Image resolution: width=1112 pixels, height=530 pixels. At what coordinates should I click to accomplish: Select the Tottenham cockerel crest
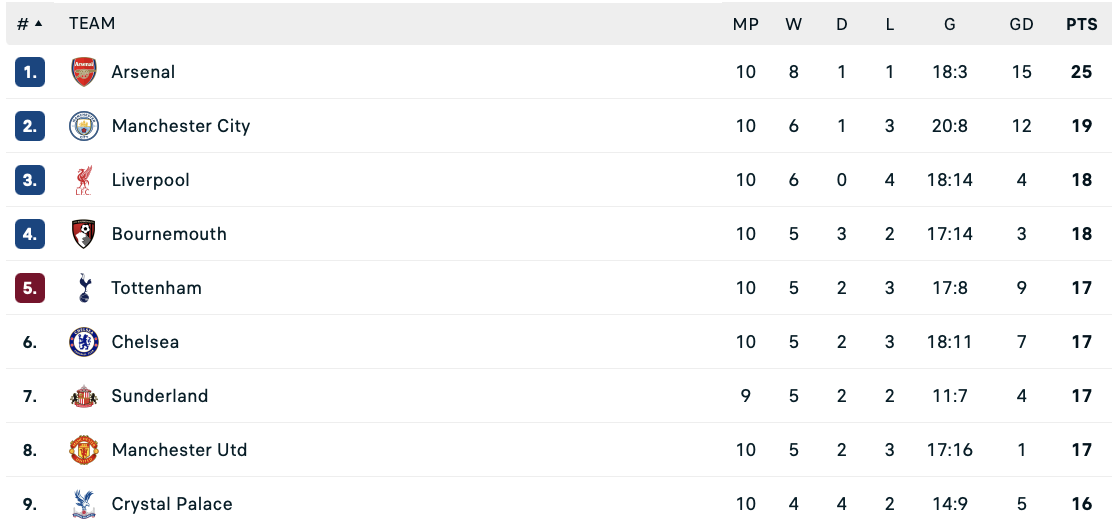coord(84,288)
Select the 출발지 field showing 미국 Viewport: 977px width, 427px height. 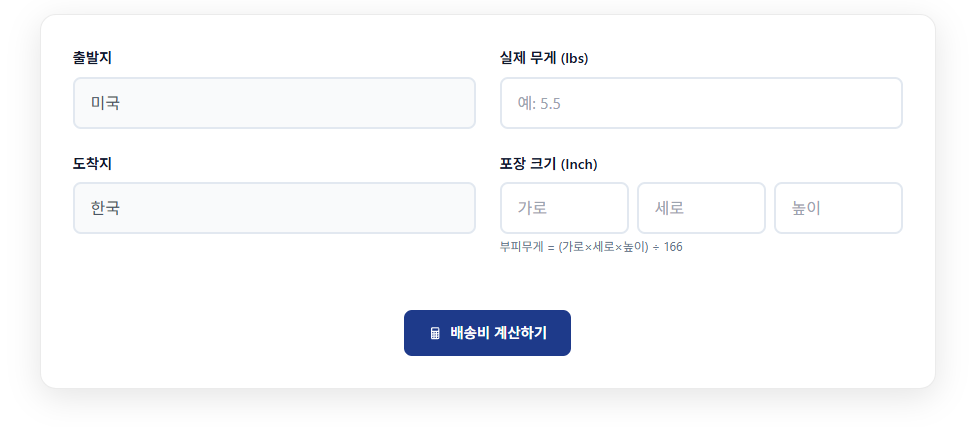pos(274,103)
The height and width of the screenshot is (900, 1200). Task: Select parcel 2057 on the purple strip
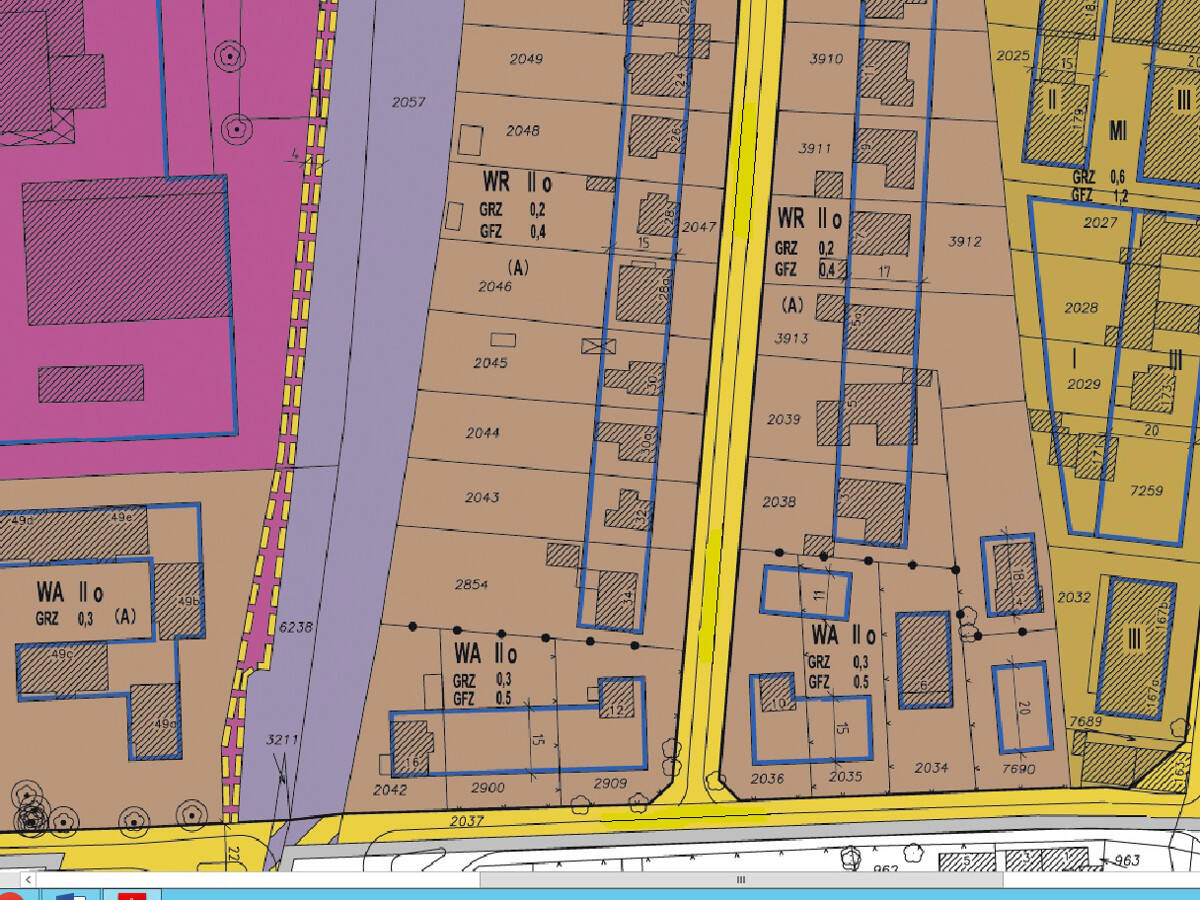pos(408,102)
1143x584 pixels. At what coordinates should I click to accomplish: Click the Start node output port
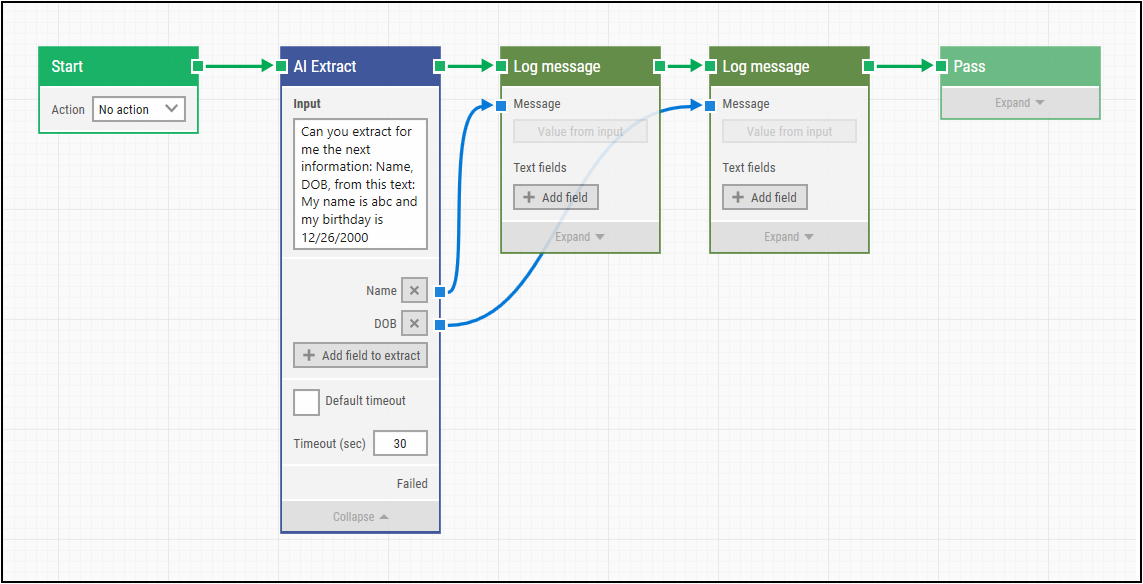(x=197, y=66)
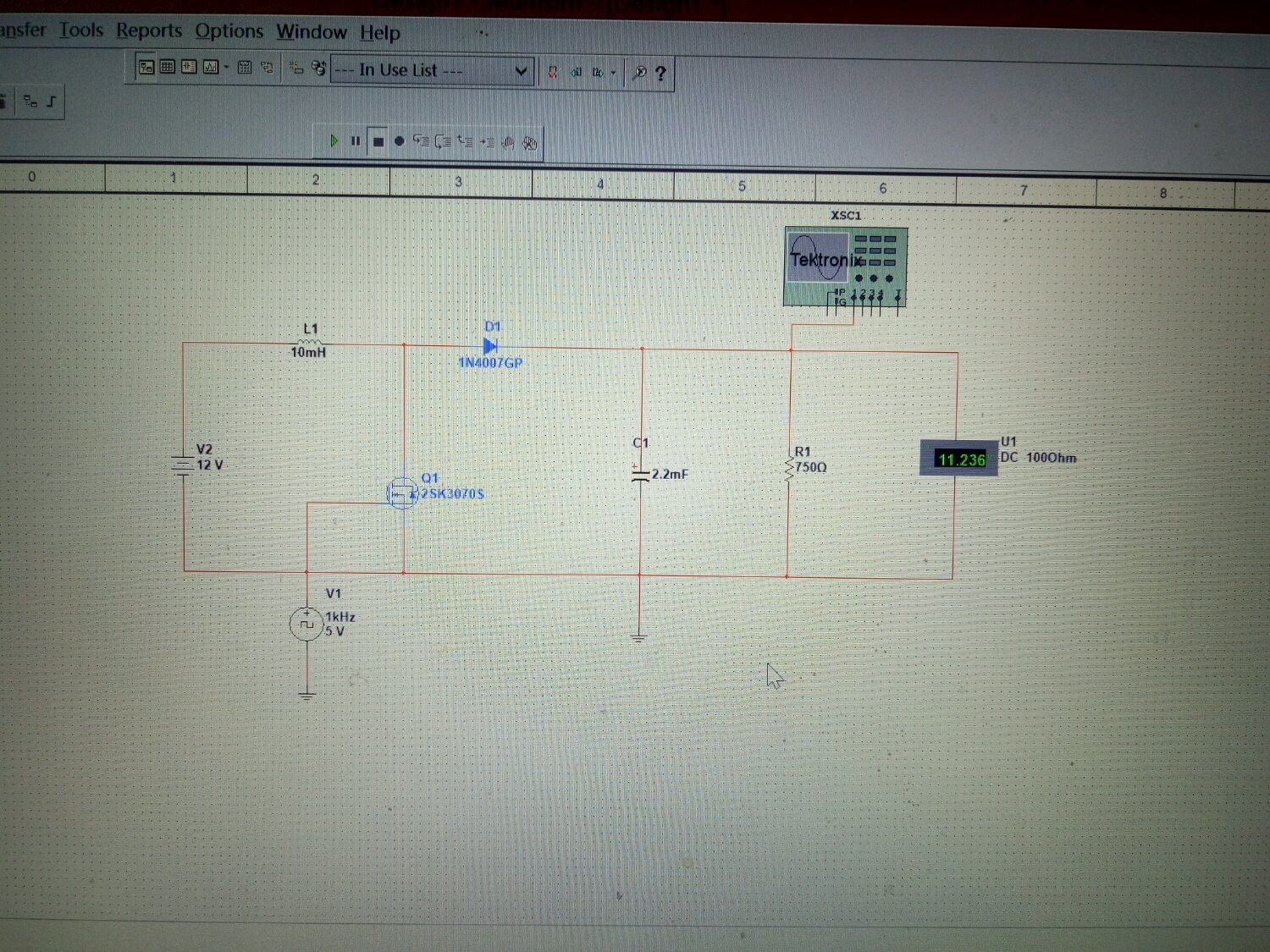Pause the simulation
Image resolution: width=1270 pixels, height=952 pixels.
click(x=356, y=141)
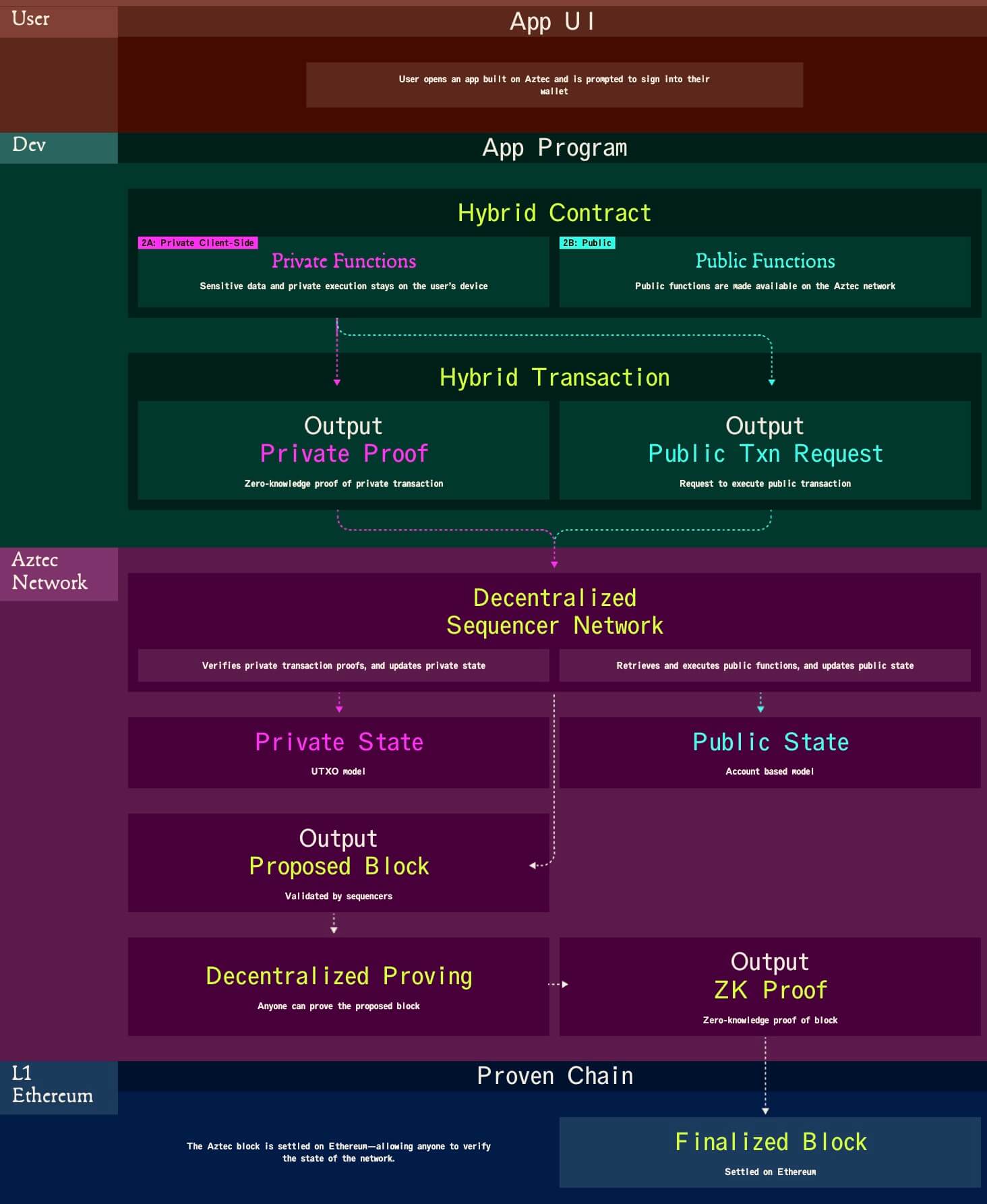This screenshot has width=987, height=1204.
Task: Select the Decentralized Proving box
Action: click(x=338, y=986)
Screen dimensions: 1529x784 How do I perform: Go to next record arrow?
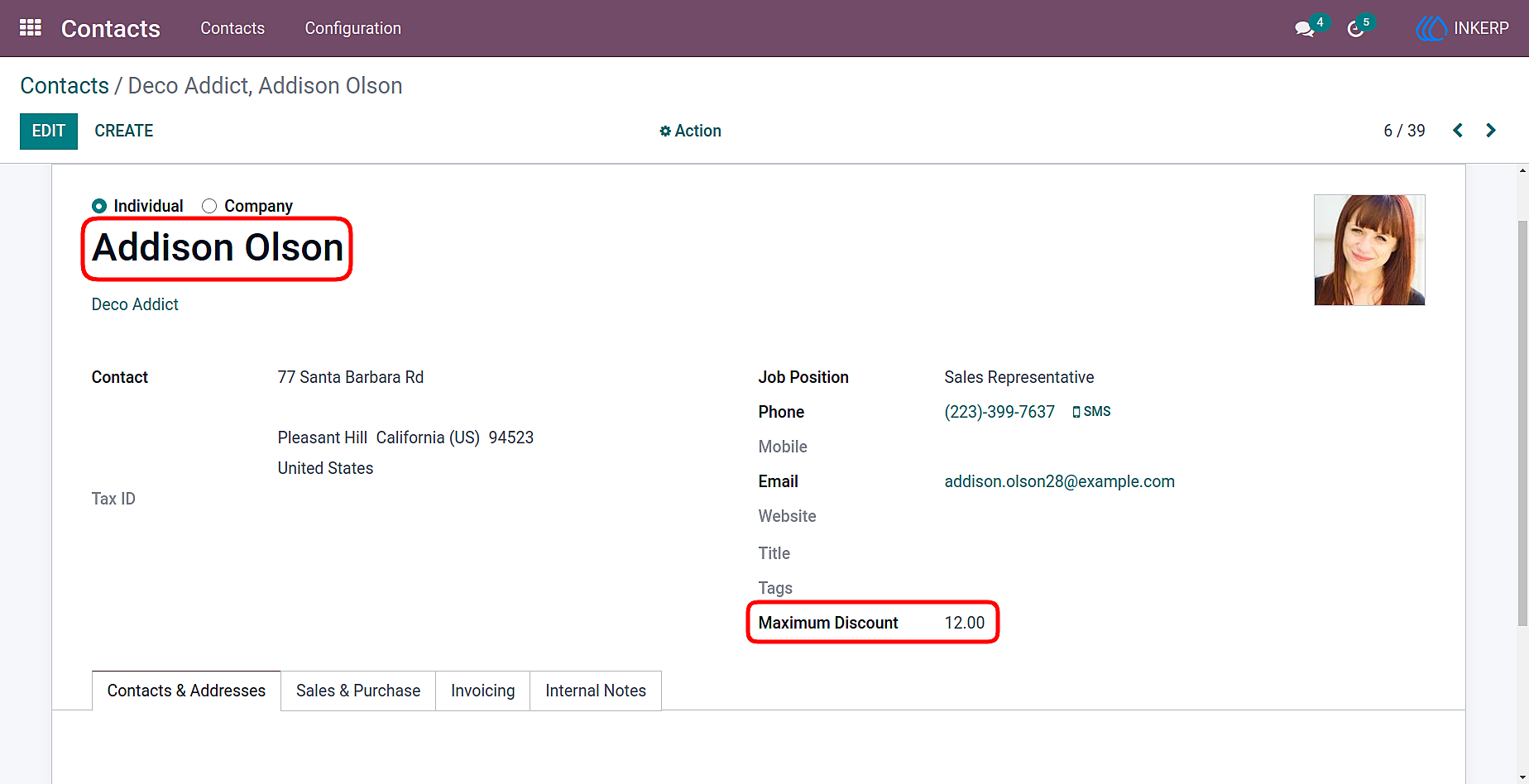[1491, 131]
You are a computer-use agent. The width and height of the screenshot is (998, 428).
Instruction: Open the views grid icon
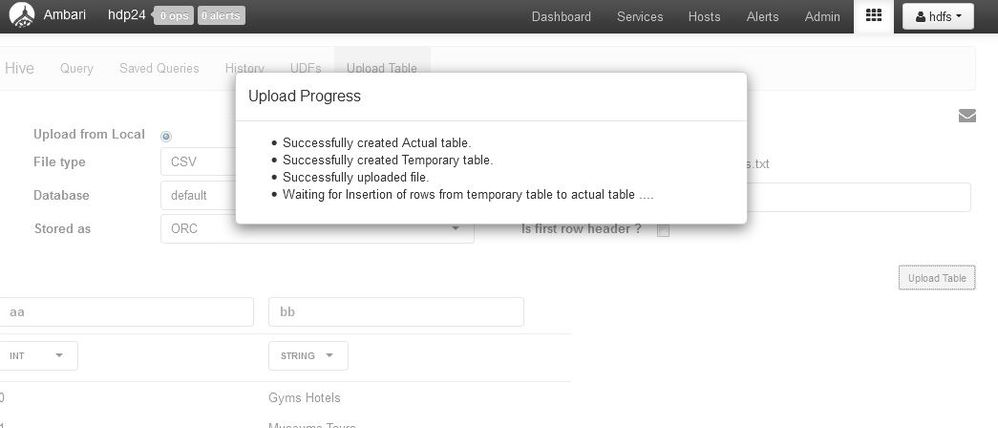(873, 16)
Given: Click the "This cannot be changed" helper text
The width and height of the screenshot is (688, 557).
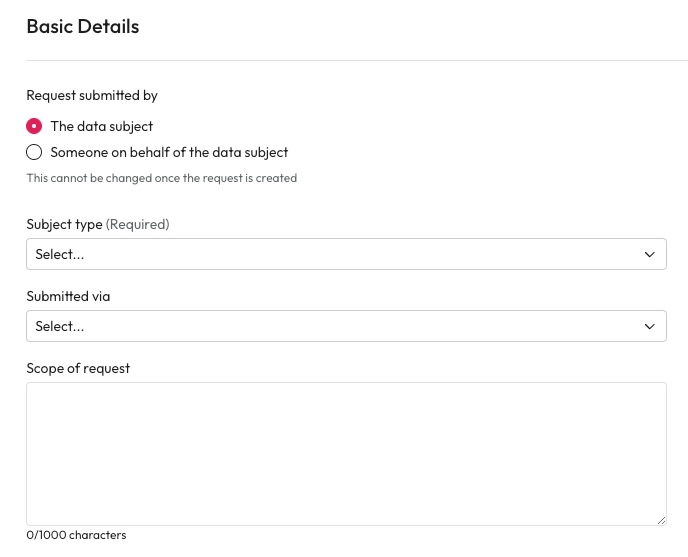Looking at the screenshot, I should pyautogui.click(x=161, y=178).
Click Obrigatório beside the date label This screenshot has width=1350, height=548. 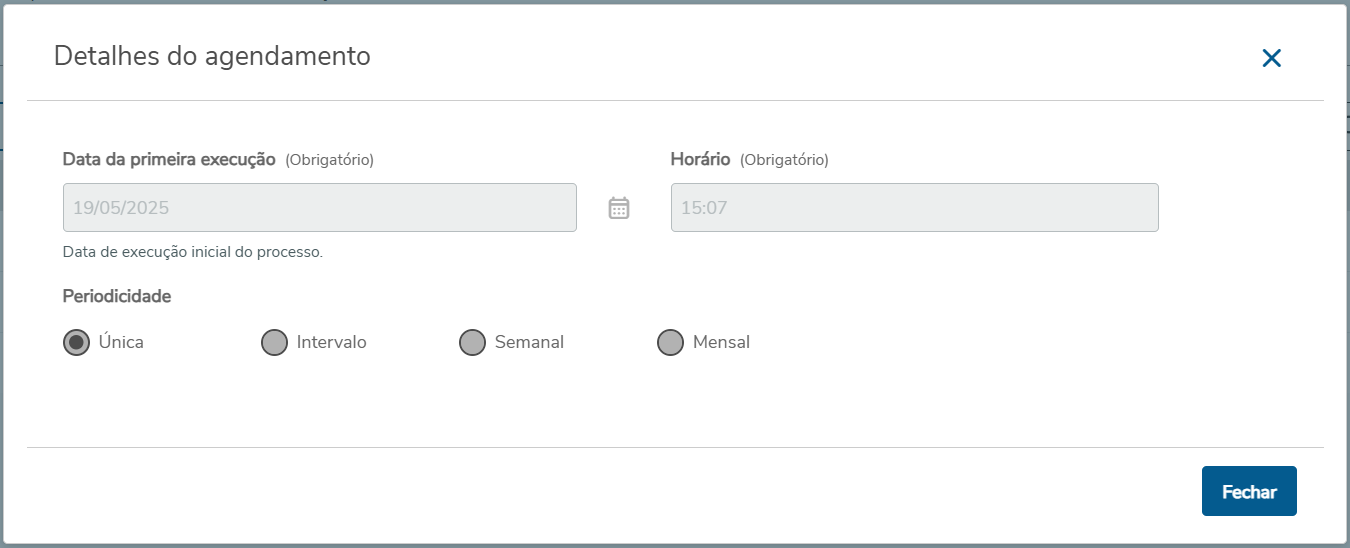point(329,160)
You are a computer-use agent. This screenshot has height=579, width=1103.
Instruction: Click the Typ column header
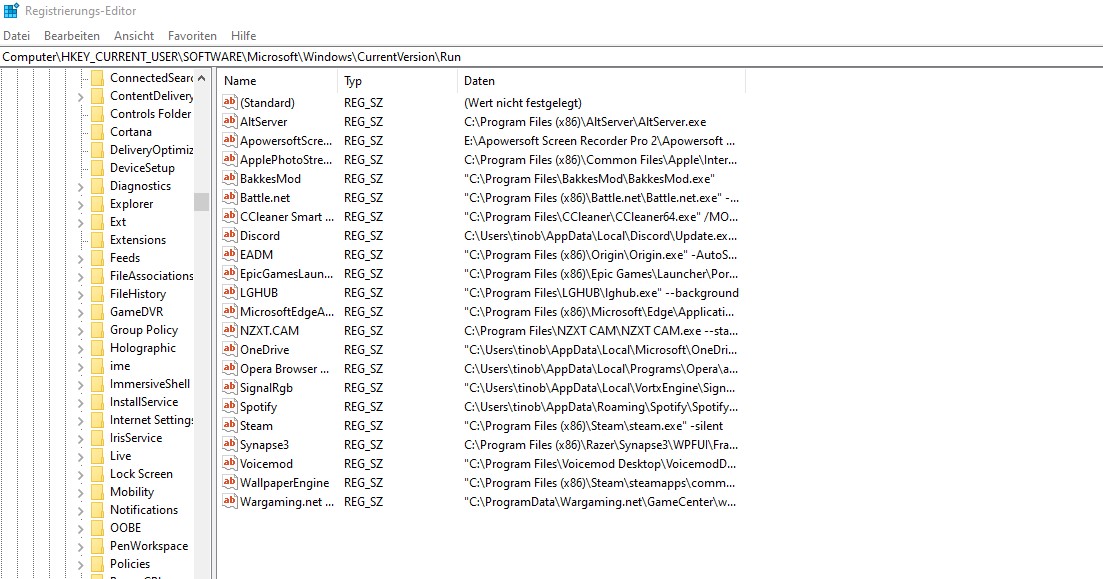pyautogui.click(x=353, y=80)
------------
• [INSTRUCTIONS TO FOLLOW]: Please find, in the entries above, every line where "agent" occurs, and copy it.

• [RESPONSE BOX]:
You are a computer-use agent. The width and height of the screenshot is (998, 428).
You are a computer-use agent. This screenshot has height=579, width=1103.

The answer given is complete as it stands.